Farms vs Pools, Which Is Better?

MixSwap
3 min readJul 11, 2021

Newbie Guide: Farms vs Pools — What is the difference and which is better for the average investor?

Proof Of Work vs Proof of Stake

Bitcoin mining started 12 years ago with running program on a computer to try to solve a puzzle before anyone else does. Solving this puzzle completes a block, and that leads to the creation of new bitcoins and updating the digital ledger to track all of bitcoin transactions. Over the years, with critics on environmental impacts and rising cost of mining, blockchain developers are finding new ways of providing passive income opportunities with a new protocol, Proof Of Stake(POS). With the new consensus mechanism, investors can stake their token to become a validator in the network, earning rewards based on the percentage of coins in the process.
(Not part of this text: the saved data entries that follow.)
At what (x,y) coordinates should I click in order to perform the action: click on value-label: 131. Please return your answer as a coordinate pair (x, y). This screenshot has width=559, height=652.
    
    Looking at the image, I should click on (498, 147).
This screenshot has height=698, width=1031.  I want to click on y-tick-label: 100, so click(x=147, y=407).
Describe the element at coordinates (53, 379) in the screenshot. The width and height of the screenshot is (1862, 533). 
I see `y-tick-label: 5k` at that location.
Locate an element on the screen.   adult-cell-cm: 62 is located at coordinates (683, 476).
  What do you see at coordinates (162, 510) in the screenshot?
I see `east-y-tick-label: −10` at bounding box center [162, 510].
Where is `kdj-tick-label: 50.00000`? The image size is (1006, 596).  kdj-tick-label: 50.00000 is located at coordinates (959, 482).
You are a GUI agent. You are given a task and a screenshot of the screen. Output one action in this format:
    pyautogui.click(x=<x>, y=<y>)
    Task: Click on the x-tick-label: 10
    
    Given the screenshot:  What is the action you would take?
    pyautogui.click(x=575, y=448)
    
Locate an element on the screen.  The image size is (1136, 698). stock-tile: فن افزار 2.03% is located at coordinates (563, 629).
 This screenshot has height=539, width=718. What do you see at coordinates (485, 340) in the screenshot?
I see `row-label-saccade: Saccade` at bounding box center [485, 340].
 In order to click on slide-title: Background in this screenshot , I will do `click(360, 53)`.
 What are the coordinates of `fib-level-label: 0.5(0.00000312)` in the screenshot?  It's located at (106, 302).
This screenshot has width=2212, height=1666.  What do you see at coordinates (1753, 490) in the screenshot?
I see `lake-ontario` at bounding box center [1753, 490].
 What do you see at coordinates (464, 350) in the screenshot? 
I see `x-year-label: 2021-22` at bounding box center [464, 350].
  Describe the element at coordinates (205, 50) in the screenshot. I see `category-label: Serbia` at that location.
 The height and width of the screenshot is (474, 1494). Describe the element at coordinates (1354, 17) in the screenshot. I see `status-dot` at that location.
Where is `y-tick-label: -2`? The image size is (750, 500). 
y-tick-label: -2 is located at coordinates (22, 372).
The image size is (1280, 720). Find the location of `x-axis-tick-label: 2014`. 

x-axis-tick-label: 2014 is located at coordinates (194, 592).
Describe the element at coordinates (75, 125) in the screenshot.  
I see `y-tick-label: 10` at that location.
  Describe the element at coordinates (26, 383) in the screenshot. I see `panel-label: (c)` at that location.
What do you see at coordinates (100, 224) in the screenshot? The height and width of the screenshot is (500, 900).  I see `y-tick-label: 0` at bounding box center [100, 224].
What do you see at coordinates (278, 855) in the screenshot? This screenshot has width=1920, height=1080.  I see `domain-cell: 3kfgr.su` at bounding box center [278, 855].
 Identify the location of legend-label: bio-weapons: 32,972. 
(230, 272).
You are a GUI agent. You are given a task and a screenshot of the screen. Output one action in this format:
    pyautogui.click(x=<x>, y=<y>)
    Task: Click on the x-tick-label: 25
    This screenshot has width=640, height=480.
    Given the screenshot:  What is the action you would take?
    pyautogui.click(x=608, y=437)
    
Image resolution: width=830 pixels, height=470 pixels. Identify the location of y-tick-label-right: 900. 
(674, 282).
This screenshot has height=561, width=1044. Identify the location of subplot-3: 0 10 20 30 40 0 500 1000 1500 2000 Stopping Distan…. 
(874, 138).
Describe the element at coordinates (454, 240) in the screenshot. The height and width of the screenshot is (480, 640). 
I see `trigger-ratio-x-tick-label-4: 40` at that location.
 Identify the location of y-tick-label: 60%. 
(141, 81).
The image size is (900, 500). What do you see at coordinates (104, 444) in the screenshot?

Proof of Stake comes with a number of improvements to the Proof of Work system(BTC Network). With Proof Of Stake, it reduces the impact on our environment by providing better efficiency and lowers the barriers to entry, eliminating hardware and technical knowledge.

Booming of DeFi

By 2020, yield farming has gain its popularity with the boom of DeFi and all its exciting features. Yield farming, also known as liquidity mining belongs to Proof of Stake Protocol. However, when you compare them side-by-side, staking usually involves a more considerable amount of tokens to boost the chances of being selected as the next block validator.

In contrast, yield farmers can move their assets actively from time-to-time to earn new tokens. Providing liquidity to DeFi is multiple times more profitable compared to staking, and this has made many investors moving from staking to liquidity farming given its high annual percentage yield(APY) and flexibility.

Investing In Farms

With Yield Farms, investors would be required to stake two tokens in the liquidity pool to get LP tokens, which is then staked into the Farms to earn rewards. In MixSwap, MXS tokens will be rewarded.

Investing In Pools

Unlike Farms, investor will only be required to stake one token in the Pool to start earning their rewards(MXS). Staking in Pools is the simplest way to earn free rewards in MixSwap. Just stake MXS, earn free MXS. It’s really that easy and anyone can do it.

However, do note that providing in Yield Farms can give you better rewards than Pools, but it comes with a risk of impermanent Loss. It’s not as scary as it sounds but you should understand it before getting started in yield farming.

To understand more about impermanent loss, you can check out this awesome article from Binance

Summary

Now that you have known more about yield farms and pools, they have both their advantages and disadvantage. With one giving higher returns of APY while the other being of lesser risk. Do check out our multiplier table below for comparison.

Choosing between Yield Farms and Pools can be difficult. Your appetite for risk could be your determine factor on which is your favourite choice. But don’t worry, you will be able to change your decision anytime given its flexibility.